*Problem details*: In the listing below, locate the lines bearing the word "Retail". Copy every one of them.

*The data*:
———
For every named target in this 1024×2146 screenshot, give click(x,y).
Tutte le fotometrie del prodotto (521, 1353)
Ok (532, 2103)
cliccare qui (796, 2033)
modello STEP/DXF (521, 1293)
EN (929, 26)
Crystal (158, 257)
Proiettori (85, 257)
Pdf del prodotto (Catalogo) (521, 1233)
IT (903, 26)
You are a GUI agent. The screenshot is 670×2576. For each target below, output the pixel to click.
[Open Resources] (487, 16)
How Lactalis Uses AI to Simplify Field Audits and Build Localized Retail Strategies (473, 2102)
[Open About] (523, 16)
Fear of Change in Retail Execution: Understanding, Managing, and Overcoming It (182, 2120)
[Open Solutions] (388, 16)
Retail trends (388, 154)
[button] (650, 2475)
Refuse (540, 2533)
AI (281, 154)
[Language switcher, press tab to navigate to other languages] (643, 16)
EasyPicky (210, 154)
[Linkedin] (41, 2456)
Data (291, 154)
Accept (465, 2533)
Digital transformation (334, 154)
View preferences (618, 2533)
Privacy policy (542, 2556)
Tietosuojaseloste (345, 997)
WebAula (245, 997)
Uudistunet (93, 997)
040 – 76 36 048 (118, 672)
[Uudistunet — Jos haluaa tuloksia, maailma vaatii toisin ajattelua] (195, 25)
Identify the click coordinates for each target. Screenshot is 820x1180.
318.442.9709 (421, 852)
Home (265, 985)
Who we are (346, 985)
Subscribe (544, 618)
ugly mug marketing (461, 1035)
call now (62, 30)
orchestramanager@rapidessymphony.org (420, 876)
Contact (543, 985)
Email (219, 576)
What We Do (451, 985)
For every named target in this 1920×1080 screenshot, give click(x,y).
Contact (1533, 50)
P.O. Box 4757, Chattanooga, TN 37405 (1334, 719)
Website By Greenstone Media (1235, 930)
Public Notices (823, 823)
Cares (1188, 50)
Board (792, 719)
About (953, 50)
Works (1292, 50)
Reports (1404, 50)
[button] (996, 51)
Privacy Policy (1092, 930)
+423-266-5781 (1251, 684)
———
*Exercise answer*:
How Lactalis Uses AI to Simplify Field Audits and Build Localized Retail Strategies (473, 2102)
Fear of Change in Retail Execution: Understanding, Managing, and Overcoming It (182, 2120)
Retail trends (388, 154)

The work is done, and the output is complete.